The Congolese army is preparing for an expected push on the town of Kirolirwe -- some 35 km (22 miles) north of Goma, the capital of North Kivu province -- in the heart of Nkunda's fiefdom after four days of heavy fighting further south.
In addition to the town's permanent residents, around 3,000 families, mainly belonging to Congo's Tutsi minority, are living in a refugee camp there, according to the United Nations.
"Yesterday, we went to see the regional governor to ask him to warn the population that there would inevitably be operations in the zones around Kirolirwe and that they had to leave those zones," said General Boubacar Gueye, the military commander of Congo's U.N. peacekeeping mission (MONUC), on Friday.
MONUC has a mobile operations base in Kirolirwe to protect the displaced but Gueye said the mission and aid agencies were exploring ways to move them away from the expected fighting.
"The humanitarian community, in liaison with MONUC, will propose solutions. ... It's together that this must be prepared, so that this doesn't appear to be a forced displacement but the best solution," he said.

################

§ EXERCISE INSTRUCTIONS:
**A.** Duplicate the part of the Kirolirwe report that opens with the words containing "In addition to" and closes with "(MONUC), on Friday.".
**B.** According to the Kirolirwe report, why does General Boubacar Gueye want the humanitarian community and MONUC to prepare the move of the displaced together?

################

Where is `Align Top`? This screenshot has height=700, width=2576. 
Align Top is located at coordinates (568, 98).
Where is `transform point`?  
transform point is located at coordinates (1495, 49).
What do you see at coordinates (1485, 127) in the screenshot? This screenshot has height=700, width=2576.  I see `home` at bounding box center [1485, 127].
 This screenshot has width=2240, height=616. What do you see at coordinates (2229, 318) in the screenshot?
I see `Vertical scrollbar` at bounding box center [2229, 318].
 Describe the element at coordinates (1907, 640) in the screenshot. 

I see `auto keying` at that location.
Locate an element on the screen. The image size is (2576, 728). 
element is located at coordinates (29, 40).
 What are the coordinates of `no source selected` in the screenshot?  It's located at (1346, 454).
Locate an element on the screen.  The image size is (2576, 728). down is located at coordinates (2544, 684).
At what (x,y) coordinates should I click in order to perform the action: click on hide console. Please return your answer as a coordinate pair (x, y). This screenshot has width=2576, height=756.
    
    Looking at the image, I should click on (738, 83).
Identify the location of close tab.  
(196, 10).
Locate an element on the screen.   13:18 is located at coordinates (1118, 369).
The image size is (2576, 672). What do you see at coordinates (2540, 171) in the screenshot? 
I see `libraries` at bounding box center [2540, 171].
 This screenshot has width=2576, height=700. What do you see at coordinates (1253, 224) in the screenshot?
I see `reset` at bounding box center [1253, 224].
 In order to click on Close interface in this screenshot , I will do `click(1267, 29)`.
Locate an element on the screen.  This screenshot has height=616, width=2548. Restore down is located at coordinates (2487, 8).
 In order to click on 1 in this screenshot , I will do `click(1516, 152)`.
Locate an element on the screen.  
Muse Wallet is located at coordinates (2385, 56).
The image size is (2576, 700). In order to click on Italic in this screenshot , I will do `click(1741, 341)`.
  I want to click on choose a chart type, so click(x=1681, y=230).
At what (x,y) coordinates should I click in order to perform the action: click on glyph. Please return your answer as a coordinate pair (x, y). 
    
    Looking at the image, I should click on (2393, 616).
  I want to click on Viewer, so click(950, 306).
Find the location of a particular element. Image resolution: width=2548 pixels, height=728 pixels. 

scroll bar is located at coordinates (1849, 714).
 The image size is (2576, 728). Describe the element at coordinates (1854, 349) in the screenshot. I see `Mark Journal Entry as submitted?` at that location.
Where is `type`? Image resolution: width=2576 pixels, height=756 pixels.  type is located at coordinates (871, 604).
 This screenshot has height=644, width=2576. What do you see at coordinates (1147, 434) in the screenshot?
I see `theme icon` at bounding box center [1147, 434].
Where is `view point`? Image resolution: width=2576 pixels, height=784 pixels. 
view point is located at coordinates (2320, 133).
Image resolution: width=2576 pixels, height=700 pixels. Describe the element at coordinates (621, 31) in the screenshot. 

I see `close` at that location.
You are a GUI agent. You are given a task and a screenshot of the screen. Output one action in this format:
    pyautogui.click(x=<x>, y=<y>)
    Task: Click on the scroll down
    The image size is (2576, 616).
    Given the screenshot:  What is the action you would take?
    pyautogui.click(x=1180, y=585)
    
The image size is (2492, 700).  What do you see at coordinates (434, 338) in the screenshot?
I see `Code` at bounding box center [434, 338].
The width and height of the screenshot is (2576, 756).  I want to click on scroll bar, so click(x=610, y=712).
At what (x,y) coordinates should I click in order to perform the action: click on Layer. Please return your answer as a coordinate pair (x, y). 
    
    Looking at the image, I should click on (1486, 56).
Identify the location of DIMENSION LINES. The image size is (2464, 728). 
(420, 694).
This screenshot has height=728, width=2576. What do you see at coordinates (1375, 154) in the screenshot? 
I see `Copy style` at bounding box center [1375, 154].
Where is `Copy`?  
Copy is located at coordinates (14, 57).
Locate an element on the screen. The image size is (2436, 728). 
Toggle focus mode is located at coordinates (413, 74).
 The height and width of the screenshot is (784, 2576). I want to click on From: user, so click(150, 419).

################

§ ANSWER LIST:
**A.**
In addition to the town's permanent residents, around 3,000 families, mainly belonging to Congo's Tutsi minority, are living in a refugee camp there, according to the United Nations.
"Yesterday, we went to see the regional governor to ask him to warn the population that there would inevitably be operations in the zones around Kirolirwe and that they had to leave those zones," said General Boubacar Gueye, the military commander of Congo's U.N. peacekeeping mission (MONUC), on Friday.

**B.** He says the move must be prepared jointly so that relocating the displaced away from the expected fighting does not appear to be a forced displacement but the best solution.